* [Exercise details]
Scan the entries below for the word "input". Copy each line that has it.

+===+

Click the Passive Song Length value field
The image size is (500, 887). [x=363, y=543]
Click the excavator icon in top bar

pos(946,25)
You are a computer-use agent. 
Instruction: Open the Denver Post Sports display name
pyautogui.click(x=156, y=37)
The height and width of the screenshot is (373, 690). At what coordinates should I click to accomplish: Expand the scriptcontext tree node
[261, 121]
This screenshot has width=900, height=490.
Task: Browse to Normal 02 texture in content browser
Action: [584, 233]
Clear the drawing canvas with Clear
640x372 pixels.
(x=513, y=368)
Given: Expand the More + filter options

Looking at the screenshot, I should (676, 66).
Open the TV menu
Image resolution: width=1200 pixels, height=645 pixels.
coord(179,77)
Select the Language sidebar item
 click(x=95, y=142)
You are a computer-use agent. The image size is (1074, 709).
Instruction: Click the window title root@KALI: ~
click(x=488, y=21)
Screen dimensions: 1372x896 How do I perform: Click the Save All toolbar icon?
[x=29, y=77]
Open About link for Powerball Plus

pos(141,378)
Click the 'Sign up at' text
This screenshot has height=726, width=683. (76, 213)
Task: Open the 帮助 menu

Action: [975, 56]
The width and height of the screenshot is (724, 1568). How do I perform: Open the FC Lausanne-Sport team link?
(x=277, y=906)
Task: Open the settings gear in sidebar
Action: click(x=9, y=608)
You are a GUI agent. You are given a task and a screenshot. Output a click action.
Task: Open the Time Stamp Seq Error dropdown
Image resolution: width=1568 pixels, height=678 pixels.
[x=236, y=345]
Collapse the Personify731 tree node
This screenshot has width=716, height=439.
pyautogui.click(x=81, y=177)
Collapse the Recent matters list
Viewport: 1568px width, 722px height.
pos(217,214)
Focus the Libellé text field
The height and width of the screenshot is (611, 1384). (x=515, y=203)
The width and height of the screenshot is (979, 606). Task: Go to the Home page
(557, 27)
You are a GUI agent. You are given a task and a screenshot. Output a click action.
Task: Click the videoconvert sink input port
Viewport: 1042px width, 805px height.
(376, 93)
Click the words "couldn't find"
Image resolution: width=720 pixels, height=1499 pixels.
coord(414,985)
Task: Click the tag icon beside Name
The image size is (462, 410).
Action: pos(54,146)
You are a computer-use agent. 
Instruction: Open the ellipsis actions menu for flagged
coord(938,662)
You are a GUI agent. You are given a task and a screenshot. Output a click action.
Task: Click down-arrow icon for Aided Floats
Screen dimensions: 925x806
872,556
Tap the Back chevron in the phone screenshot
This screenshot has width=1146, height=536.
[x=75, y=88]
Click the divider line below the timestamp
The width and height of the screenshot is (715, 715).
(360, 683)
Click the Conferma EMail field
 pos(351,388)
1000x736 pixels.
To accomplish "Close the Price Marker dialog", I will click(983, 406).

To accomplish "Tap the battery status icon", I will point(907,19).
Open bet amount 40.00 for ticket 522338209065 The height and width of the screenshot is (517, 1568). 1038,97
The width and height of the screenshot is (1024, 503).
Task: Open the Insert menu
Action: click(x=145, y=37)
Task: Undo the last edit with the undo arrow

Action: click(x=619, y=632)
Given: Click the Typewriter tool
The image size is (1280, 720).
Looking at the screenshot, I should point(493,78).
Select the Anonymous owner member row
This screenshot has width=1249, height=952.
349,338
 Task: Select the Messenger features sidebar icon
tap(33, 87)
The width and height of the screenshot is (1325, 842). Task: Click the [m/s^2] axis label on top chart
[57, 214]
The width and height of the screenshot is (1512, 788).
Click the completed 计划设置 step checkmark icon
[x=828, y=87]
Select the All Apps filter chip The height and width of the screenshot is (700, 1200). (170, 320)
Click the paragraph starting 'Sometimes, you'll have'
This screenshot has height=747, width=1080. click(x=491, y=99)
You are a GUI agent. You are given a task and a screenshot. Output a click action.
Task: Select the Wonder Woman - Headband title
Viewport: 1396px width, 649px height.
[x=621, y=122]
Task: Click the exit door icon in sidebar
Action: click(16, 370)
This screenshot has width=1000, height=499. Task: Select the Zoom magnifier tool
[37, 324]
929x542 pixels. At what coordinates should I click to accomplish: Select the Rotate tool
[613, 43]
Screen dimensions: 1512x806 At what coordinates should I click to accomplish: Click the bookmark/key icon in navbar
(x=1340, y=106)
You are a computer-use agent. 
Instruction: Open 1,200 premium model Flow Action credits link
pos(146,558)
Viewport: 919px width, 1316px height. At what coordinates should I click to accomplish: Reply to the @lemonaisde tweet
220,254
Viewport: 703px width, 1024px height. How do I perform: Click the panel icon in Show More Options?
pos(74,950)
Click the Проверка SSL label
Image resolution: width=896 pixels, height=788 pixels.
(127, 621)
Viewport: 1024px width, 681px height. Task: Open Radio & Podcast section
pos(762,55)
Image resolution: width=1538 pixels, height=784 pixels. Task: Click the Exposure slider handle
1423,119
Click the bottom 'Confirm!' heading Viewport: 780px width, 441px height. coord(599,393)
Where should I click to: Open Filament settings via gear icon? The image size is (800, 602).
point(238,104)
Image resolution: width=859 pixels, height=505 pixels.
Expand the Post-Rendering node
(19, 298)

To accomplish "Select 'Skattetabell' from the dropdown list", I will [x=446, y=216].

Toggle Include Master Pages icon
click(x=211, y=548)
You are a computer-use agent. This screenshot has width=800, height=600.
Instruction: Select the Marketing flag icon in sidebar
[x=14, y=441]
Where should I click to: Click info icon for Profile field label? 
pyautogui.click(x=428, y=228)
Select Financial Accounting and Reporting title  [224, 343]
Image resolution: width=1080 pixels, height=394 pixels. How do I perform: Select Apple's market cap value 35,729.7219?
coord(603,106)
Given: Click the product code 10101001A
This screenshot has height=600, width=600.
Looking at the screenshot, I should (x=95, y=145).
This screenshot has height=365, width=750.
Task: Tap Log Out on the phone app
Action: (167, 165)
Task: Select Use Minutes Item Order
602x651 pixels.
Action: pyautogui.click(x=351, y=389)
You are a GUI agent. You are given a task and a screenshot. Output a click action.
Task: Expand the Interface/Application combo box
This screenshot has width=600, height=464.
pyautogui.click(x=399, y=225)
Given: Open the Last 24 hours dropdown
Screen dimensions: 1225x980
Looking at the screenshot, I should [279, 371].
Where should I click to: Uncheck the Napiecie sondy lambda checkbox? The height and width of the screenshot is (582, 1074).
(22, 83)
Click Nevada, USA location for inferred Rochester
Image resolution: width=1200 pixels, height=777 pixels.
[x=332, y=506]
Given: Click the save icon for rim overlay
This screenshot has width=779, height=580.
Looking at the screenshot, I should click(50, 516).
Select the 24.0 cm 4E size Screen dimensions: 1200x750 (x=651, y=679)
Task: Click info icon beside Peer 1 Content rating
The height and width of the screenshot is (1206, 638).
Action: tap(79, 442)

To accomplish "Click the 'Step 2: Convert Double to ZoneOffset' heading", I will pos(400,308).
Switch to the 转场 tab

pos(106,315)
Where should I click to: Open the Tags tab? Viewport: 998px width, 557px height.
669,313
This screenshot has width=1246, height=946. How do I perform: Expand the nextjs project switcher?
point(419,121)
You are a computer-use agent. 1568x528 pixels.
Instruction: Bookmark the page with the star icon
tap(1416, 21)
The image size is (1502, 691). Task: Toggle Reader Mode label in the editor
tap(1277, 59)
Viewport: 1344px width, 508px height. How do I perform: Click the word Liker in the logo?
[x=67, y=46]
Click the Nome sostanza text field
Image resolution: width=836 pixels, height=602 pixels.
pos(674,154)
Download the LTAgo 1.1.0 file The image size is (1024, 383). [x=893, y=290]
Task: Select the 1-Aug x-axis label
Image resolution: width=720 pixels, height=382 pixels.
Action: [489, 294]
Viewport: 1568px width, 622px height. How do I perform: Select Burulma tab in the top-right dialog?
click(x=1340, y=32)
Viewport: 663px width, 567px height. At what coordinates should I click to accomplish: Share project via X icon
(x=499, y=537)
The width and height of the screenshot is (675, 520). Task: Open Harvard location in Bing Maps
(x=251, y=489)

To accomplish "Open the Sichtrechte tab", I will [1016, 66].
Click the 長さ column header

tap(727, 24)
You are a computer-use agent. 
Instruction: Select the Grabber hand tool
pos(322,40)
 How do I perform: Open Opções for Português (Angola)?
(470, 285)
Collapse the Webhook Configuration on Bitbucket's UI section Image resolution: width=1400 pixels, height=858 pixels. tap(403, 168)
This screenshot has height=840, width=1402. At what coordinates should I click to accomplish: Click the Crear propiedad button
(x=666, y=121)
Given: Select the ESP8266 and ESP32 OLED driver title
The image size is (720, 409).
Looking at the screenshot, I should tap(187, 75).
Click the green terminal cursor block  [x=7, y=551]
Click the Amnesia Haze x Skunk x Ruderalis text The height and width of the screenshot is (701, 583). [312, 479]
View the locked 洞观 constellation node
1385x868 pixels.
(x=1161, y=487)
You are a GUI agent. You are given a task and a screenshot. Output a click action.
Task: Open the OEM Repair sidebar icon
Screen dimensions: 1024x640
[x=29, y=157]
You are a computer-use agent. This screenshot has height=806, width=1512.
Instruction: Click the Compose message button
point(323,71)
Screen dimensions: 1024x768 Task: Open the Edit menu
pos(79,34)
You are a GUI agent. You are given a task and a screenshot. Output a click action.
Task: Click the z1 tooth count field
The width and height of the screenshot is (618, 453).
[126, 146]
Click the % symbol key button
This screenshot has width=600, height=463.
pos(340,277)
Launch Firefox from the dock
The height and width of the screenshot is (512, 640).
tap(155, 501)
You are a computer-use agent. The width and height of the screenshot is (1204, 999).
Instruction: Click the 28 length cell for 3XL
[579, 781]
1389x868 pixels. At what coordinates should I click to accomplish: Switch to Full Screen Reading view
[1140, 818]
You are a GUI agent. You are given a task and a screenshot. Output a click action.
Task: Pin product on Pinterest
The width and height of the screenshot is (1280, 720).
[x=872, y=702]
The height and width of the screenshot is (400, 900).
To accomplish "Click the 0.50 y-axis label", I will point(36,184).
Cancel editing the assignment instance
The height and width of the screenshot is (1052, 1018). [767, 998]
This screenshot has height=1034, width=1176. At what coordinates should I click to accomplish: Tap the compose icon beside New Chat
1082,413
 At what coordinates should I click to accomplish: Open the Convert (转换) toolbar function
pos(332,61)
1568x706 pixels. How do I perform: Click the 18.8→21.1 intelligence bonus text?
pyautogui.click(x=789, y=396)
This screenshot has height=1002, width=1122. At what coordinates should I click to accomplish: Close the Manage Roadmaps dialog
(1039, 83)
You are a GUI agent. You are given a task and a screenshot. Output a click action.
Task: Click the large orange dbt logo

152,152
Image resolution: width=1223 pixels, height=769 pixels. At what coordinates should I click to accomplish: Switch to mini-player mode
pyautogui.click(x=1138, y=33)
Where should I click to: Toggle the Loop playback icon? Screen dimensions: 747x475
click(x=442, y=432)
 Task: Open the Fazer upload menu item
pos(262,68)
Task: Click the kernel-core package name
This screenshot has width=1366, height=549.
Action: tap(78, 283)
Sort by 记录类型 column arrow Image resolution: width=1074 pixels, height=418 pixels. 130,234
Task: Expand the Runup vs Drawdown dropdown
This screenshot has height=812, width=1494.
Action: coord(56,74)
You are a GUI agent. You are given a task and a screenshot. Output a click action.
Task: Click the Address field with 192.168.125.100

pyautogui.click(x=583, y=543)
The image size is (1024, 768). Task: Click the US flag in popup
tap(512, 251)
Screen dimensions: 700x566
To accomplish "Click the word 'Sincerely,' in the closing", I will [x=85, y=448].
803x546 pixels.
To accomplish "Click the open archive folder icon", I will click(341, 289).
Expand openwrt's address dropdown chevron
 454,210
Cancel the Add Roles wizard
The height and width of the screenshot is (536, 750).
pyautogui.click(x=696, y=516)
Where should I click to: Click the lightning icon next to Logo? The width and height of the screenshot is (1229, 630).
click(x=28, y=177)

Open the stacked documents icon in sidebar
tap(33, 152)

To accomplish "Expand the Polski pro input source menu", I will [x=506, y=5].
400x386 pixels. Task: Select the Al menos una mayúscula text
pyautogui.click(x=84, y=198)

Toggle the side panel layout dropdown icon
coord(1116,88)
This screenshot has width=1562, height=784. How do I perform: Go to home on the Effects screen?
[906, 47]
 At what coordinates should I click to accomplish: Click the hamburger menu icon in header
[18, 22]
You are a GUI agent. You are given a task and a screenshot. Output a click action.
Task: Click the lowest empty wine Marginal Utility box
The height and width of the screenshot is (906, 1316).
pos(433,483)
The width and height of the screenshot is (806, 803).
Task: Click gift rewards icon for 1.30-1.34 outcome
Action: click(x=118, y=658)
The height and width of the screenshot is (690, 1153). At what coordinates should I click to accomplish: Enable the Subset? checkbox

+===+

* [Expected answer]
Task: Click the videoconvert sink input port
To accomplish "Expand the Polski pro input source menu", I will [x=506, y=5].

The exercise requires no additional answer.